__Directions__:
a – List the names of every feature given under "Features" in the HTML2RSS AI project description.
b – According to the HTML2RSS AI project description, why does the tool save the patterns it detects?
c – Write out the stretch of the HTML2RSS AI project description from "Project description" through "OpenAI's GPT models." again, substituting "scraper" for "extractor".

__Study text__:
•••••
🚀 AI-powered web scraping with modern CSS support. Extract content from any website using GPT-4, handles CSS Grid/Flexbox layouts, Tailwind CSS, and complex selectors automatically.
Project description
HTML2RSS AI
AI-powered universal article extractor that automatically detects and extracts article patterns from any website using OpenAI's GPT models.
Features
- 🤖 AI-Powered Pattern Detection: Automatically analyzes webpage structure to find article links
- 💾 Smart Caching: Saves patterns for reuse, reducing API calls and improving performance
- 🐳 Docker Ready: Fully containerized with persistent storage
- 📊 Structured Output: Exports clean JSON with URLs, titles, and metadata
- ⚡ Fast & Reliable: Handles large article listings efficiently
- 🔄 Force Regeneration: Option to refresh patterns when websites change
Quick Start
🐳 Docker (Recommended)
- Clone and setup:
git clone <repository-url>
cd html2rss-ai
cp .env.example .env
# Edit .env and set your OPENAI_API_KEY
- Extract articles:
# Save articles to JSON file
docker compose run --rm html2rss-ai --save "https://example.com/blog"
# Print JSON to stdout (no file saved)
docker compose run --rm html2rss-ai "https://example.com/blog"
# Force pattern regeneration
docker compose run --rm html2rss-ai --save --regenerate "https://example.com/blog"
- Access results:
- Output files:
./data/output/ - Pattern cache:
./pattern_cache/
📦 Python Package
- Install:
pip install html2rss-ai
- Use:
export OPENAI_API_KEY="your-api-key"
html2rss-ai --save "https://example.com/blog"
Usage Examples
Basic Extraction
# Extract Paul Graham's essays
docker compose run --rm html2rss-ai --save "https://www.paulgraham.com/articles.html"
Batch Processing
# Multiple sites
for url in "https://blog.example.com" "https://news.example.org"; do
docker compose run --rm html2rss-ai --save "$url"
done
Custom Directories
Option 1: CLI Arguments (Recommended)
# Docker with custom paths
docker compose run --rm html2rss-ai \
--output-dir /app/custom/output \
--pattern-cache-dir /app/custom/cache \
--save "https://example.com"
# Local Python with custom paths
html2rss-ai \
--output-dir ./my-output \
--pattern-cache-dir ./my-cache \
--save "https://example.com"
Option 2: Environment Variables
# Override default paths via environment
OUTPUT_DIR=/custom/output PATTERN_CACHE_DIR=/custom/cache \
html2rss-ai --save "https://example.com"
•••••
__Record set__:

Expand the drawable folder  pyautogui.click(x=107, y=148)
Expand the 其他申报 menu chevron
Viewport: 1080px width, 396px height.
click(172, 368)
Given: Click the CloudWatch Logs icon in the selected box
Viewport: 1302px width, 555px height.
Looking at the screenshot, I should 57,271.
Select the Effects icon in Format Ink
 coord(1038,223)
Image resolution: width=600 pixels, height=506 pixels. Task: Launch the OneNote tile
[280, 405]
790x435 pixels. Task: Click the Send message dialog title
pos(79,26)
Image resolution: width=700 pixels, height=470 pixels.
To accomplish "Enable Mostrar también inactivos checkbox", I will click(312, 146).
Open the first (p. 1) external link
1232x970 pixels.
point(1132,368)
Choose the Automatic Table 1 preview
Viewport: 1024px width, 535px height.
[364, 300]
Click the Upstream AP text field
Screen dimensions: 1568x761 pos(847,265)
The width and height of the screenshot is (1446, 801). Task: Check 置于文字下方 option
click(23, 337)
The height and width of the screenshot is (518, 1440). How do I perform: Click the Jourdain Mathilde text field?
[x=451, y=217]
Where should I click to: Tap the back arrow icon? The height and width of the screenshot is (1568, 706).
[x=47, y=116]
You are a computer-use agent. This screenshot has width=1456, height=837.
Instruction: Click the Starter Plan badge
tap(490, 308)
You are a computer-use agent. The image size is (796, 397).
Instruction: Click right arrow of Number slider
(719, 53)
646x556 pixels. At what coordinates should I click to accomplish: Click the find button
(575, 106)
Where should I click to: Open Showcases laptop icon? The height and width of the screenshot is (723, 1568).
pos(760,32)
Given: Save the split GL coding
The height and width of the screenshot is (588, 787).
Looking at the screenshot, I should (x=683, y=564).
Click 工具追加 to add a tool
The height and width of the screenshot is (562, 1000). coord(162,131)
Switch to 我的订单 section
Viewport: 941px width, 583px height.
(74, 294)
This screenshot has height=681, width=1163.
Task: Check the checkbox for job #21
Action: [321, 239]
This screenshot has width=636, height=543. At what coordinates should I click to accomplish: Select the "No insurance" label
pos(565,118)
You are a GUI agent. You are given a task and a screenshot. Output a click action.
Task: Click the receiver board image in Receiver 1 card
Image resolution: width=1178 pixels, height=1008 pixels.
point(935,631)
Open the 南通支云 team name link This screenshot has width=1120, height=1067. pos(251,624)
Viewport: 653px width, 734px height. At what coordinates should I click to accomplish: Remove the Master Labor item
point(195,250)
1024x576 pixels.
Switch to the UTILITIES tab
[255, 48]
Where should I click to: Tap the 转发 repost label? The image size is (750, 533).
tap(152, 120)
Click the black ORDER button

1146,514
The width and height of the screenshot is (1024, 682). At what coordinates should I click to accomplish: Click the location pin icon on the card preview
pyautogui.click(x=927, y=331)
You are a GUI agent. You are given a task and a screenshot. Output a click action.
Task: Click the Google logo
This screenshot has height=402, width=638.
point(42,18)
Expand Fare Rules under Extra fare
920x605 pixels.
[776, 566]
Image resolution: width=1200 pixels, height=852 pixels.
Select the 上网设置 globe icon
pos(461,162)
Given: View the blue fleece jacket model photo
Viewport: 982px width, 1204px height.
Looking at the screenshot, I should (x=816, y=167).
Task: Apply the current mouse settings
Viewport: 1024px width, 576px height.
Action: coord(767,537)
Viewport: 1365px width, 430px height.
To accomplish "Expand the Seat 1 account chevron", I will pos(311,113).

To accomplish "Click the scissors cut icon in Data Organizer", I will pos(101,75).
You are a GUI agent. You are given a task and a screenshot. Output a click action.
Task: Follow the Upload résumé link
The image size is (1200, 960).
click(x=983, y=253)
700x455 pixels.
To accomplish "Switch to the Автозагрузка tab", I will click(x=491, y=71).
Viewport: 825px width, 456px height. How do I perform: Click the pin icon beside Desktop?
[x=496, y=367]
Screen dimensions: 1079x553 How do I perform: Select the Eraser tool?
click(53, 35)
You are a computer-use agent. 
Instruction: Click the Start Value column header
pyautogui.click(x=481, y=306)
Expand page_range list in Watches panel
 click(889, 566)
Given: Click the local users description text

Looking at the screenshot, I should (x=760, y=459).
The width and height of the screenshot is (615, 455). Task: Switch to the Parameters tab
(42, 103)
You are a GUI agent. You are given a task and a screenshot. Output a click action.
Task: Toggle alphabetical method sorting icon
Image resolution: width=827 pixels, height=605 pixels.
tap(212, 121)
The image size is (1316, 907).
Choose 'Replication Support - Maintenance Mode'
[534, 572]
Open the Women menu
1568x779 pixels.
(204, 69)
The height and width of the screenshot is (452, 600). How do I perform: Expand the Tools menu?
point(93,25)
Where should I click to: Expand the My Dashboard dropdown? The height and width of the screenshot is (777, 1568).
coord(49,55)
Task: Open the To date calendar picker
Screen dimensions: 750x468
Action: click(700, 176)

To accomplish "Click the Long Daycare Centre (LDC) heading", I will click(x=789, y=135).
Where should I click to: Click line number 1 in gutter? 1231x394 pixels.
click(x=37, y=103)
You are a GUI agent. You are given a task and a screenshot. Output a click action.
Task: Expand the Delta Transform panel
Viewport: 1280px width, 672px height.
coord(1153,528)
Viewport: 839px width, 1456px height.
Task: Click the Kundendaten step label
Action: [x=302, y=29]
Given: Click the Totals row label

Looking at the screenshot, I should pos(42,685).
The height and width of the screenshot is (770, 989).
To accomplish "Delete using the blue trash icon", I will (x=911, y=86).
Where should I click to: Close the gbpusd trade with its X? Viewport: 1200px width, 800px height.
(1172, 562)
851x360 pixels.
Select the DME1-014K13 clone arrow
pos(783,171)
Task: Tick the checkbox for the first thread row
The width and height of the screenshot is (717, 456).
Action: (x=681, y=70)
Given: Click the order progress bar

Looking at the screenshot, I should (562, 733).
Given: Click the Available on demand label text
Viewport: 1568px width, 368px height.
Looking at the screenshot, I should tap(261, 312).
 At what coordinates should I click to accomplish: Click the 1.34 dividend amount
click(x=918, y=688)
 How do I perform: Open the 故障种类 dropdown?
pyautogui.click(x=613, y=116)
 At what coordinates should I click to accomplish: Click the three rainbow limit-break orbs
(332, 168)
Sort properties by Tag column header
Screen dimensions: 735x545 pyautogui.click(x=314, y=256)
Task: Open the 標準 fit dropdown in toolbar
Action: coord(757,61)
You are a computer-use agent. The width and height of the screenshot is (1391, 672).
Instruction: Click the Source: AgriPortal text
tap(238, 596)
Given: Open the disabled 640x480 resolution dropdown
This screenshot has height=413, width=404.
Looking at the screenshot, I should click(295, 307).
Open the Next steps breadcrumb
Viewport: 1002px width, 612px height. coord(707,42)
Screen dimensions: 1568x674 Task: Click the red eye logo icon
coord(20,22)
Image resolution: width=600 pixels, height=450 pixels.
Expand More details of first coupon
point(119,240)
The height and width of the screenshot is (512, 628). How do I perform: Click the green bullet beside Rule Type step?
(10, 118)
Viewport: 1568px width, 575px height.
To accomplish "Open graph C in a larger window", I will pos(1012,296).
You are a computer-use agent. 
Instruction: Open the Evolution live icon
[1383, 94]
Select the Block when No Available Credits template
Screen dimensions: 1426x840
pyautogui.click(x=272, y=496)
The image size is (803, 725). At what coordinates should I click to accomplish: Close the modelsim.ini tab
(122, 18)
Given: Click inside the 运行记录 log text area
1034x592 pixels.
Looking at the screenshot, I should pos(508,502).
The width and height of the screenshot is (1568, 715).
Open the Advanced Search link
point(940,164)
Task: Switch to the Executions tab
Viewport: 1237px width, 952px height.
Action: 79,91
•••••
__Outputs by task__:
a – AI-Powered Pattern Detection, Smart Caching, Docker Ready, Structured Output, Fast & Reliable, Force Regeneration

b – It saves patterns so they can be reused, which reduces API calls and improves performance.

c –
Project description
HTML2RSS AI
AI-powered universal article scraper that automatically detects and extracts article patterns from any website using OpenAI's GPT models.